Sunday, 7 December 2003

The U.S. government announced about a week ago that its military had engaged Iraqi guerillas in the city of Samarra, 110 km north of Baghdad, and killed 54 of them--all militants, no civilians--without suffering a single casualty. The military says that U.S. troops were fired upon by Iraqis dressed in clothing similar to that worn by Fedayeen soldiers, and U.S. forces shot back. Many Iraqis have disputed the U.S. government's claims. Some say that fewer than 10 Iraqis were killed, some of them civilians. Others claim that the American troops fired first. Disputes about who started the shooting are to be expected. The numbers of the dead, and whether any were civilians, should be possible to verify. It is likely that further investigations will shed more light on the details of the battle.

I'm not as interested in the details of the battle as in the overall effect that the originally released official version of the story had on me. I lived in South Africa during the waning days of apartheid, and the South African government used to brag regularly that it had killed dozens, sometimes hundreds, of rebel troops in battles while suffering almost no casualties. My immediate reaction upon reading such stories was that one of two things was true: (1) the story exaggerated the numbers of casualties, increasing the number of rebel casualties while decreasing the South African Defence Force's totals, or (2) the numbers were accurate and a slaughter of unarmed people had taken place.
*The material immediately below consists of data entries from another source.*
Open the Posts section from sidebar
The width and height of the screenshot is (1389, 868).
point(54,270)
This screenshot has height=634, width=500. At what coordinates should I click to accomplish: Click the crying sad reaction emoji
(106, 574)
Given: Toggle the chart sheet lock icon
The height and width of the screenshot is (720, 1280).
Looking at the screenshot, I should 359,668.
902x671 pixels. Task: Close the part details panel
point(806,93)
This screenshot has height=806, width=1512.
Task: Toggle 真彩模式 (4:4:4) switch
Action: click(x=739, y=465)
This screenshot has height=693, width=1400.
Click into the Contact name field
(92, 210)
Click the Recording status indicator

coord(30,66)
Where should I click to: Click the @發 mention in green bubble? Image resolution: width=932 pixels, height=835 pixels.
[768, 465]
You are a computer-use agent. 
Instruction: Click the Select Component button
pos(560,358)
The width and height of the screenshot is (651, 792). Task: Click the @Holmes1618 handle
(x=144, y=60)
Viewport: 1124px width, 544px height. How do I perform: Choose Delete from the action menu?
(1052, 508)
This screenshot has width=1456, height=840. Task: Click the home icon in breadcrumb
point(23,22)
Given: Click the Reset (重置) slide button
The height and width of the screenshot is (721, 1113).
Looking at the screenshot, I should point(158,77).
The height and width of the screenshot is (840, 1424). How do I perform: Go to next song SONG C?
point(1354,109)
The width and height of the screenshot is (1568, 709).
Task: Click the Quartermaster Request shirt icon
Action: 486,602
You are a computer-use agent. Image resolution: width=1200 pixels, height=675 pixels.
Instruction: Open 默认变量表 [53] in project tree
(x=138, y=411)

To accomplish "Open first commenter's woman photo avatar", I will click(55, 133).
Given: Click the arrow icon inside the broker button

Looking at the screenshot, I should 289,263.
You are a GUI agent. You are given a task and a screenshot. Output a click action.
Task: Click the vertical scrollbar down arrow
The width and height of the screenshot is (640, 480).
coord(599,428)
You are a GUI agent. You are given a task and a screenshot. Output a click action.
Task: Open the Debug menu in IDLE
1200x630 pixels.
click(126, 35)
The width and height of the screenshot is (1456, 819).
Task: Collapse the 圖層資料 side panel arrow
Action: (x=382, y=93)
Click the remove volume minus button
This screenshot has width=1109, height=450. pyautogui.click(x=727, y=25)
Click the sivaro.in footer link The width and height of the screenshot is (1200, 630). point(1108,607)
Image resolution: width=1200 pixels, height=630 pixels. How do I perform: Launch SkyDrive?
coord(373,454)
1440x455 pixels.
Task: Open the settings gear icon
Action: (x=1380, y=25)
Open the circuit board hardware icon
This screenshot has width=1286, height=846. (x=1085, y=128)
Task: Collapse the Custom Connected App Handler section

When I read that 54 Iraqis were killed (all militants) and not a single American was killed, I flashed back to the reports of the South African military, and I hoped that option number 1, exaggerated numbers, was true, not number 2. If the U.S. government hoped that telling the public that its troops had killed 54 enemy soldiers without suffering any losses would encourage U.S. citizens--and perhaps cause them to forget the unprecedented losses of coalition soldiers in the month of November--it didn't work, at least not as far as I am concerned. I don't doubt that U.S. soldiers are better trained and better equipped than their Iraqi opponents. However, I don't believe it is possible to kill 54 Iraqi soldiers without suffering a single loss, especially if U.S. troops were initially on the defensive. Something is wrong with this picture.